Configuring the MaximumConcurrency parameter in the event source mapping under ScalingConfig allows the set of an upper limit on poller concurrency. This parameter is associated with an integer value representing the specified maximum concurrency. This setting is a practical approach to overseeing an SQS function's concurrency management.

Figure 9: AWS CLI to set MaximumConcurrency

Because of the possible issue known as SQS over-polling, it is not advised to use reserved concurrency in conjunction with an SQS function. This problem develops when there is a mismatch between the function's reserve concurrency setting and the poller's concurrency. Exceeding the limit imposed by the reserve concurrency setting will result in throttling invocations, as shown in Figure 10.

SQS messages are returned to the queue via throttling without being processed by the relevant function. Moreover, the system passes certain messages to the dead letter queue without the function processing them if a dead letter queue (DLQ) is configured and throttling continues. This issue could be mitigated by MaximumConcurrency, setting on the event source mapping, not on the Lambda function.
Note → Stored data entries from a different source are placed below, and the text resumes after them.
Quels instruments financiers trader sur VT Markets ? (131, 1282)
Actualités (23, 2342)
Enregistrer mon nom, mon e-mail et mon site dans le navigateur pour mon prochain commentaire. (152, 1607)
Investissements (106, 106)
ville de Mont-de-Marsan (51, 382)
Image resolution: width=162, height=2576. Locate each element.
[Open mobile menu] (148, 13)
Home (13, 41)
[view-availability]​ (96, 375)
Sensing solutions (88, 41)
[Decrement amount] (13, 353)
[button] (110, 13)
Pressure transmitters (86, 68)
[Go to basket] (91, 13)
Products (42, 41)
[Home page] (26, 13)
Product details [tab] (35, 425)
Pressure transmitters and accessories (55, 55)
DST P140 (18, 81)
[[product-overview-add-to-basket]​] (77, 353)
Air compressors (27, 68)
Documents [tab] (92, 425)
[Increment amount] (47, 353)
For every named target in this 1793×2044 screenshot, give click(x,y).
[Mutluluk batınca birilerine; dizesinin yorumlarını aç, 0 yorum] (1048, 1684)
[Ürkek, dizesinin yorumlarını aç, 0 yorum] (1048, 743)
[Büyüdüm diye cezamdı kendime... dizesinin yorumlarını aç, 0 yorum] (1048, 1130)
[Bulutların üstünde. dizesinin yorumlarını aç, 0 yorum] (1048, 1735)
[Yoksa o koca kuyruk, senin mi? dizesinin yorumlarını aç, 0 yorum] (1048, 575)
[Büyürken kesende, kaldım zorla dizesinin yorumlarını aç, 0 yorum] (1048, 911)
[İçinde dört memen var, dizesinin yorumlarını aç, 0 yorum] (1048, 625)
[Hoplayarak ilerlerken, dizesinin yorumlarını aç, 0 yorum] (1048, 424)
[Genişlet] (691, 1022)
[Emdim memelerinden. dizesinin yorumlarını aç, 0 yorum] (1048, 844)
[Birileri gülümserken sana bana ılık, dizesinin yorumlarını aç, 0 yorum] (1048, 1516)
Figure 10: SQS Overpolling

Concurrency Control: AWS Kinesis Data Streams

To wrap up our investigation, let us look at Kinesis data streams, a polling-based service similar to SQS that allows batching [4]. The Lambda service, like SQS, orchestrates a cluster of pollers on our behalf at no extra expense.

Increasing the number of shards in the data stream distinguishes Kinesis due to its scalability. A poller is assigned to each shard, establishing a 1-to-1 ratio between shards and pollers, as shown in Figure 11. Each poller individually invokes a function, ensuring a 1-to-1 ratio between the number of shards and concurrent Lambda invocations. This architecture highlights a clear link between the scaling of Kinesis data streams and the concurrent execution of Lambda functions.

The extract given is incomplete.